McNabb didn't want to end it, telling the Philadelphia Daily News that he hoped to lead the charge among his fellow African-American quarterbacks to change the perception.His call to arms was rejected. In Baltimore, Steve McNair started his weekly news conference Thursday with these words: "No Donovan McNabb questions, please."In Nashville, it was worse. Vince Young basically told McNabb to quit crying.
(First of all, Vince Young?
That guy wins one big college football game and now he's the voice of civil rights and other thorny social dilemmas?

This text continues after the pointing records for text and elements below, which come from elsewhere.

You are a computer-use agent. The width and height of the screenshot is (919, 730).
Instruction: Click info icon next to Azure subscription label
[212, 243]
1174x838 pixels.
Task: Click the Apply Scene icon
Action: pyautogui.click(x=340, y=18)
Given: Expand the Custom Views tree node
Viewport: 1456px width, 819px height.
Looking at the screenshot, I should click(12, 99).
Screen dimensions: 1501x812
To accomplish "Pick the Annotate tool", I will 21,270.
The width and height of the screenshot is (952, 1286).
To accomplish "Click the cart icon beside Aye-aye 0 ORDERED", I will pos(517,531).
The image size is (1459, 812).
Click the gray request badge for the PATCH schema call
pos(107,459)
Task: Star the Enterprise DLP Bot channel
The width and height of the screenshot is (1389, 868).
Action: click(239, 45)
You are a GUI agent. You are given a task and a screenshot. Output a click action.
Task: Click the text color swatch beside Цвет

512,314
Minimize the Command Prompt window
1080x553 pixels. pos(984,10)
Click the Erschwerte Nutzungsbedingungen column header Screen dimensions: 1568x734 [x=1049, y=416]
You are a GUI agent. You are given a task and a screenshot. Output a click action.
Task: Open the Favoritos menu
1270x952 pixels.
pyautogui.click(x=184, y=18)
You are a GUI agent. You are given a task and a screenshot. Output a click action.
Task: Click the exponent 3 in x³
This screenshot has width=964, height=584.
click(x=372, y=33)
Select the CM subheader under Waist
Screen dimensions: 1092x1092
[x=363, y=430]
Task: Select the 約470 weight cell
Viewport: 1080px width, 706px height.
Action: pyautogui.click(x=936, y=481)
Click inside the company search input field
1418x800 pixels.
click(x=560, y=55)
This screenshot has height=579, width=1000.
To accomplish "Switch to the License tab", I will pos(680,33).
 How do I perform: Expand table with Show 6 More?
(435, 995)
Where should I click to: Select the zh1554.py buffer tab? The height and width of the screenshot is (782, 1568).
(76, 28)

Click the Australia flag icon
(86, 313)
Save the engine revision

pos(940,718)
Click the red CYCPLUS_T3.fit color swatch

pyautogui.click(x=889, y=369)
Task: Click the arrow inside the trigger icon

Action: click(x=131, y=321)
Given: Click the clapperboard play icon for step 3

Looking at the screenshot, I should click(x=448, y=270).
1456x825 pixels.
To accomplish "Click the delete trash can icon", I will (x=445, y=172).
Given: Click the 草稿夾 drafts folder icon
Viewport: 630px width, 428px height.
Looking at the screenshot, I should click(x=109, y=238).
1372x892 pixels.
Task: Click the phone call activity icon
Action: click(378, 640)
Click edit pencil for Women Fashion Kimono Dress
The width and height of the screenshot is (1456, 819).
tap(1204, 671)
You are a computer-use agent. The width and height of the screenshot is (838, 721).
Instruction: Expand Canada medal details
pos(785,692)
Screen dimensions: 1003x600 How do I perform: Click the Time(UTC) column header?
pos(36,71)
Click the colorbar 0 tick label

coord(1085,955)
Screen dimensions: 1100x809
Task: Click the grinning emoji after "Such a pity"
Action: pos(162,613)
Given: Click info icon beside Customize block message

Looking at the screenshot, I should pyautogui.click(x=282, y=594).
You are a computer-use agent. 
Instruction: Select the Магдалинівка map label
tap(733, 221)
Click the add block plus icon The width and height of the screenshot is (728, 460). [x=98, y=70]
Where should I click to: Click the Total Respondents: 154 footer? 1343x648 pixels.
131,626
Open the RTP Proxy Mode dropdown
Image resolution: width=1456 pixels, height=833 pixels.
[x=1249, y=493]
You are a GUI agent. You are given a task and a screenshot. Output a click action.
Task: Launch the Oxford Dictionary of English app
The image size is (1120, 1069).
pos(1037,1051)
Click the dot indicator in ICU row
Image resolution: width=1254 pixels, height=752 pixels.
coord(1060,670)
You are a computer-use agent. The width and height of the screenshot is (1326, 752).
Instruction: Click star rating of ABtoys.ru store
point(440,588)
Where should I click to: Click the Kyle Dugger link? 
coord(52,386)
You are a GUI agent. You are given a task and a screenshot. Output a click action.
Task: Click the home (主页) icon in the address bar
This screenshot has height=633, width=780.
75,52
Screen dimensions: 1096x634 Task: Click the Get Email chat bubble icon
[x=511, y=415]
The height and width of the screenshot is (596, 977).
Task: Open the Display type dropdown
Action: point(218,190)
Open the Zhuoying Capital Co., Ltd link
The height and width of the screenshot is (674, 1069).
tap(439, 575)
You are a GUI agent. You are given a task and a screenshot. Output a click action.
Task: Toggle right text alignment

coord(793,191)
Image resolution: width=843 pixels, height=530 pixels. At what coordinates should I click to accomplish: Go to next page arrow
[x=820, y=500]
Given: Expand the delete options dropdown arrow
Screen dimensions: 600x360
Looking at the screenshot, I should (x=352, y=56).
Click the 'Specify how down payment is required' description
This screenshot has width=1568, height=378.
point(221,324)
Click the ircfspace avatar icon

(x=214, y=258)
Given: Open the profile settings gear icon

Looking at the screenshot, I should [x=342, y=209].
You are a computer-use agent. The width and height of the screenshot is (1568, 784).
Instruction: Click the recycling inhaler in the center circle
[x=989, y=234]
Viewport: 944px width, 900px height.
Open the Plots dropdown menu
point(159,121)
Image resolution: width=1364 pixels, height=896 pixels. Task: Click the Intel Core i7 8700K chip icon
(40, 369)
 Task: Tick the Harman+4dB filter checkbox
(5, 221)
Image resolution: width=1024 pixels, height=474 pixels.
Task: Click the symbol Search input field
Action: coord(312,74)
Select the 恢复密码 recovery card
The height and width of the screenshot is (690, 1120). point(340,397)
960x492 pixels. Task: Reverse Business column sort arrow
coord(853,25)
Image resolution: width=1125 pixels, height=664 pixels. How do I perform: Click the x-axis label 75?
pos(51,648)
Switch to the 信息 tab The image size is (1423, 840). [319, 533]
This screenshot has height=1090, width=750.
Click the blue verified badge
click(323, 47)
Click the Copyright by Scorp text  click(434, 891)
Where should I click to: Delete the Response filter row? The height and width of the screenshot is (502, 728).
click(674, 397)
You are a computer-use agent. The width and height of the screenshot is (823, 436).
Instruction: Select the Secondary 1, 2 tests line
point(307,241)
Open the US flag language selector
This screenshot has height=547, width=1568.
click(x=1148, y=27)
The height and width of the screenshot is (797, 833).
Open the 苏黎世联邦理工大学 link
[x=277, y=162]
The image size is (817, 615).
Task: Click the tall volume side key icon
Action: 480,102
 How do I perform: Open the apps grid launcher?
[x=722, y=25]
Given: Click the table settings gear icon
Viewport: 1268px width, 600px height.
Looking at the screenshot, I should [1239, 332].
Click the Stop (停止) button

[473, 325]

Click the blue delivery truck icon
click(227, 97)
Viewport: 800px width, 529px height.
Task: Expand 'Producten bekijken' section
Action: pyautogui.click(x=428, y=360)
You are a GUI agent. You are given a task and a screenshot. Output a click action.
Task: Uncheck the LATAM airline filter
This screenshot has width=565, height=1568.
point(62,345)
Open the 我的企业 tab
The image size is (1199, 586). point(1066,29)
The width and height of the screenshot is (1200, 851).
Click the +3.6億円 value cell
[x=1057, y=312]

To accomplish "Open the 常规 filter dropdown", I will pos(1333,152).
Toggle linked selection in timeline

Are we all just living in a bad movie?
WTF!)
Anyway... without going into a dissertation about whether McNabb was right or wrong for airing his opinions, the object lesson here, to me at least, is when you play the race card, make sure you can back it up with facts, examples, and concrete "for instances."
Otherwise it will ring hollow, even in these hollow, superficial times that we all inhabit.
I'm convinced that what McNabb said is what he truly feels.
I'm also convinced that white supremacism is alive and well in the States, and that people who look like McNabb, and like me, are usually the target of that perverse human cancer.
I've experienced it.
I live it.
But when you go on national media, you have to find a way to express your opinions within a crystal-clear context, because there are a lot of fools out there who will misinterpret you.
I think he failed there.
The reaction to his comments -- especially on talk radio, a mecca for morons [I know what you're thinking: like the blogosphere doesn't attract knuckleheads by the boatload itself ...and yet here you are, reading this... but I digress] -- on both sides (i.e. "is he right" or "is he wrong") were mostly predictable, banal, and illustrative of the fact that this country still isn't ready to have an honest discussion about race, especially when it comes to the Black problem.
What I respect about McNabb in this instance is that he had the guts to state his heartfelt opinion, unvarnished and without nuance.
It's a shame that there aren't more high profile, wealthy and influential people like him,. with guts like that, in other words, it's a shame there aren't more leaders.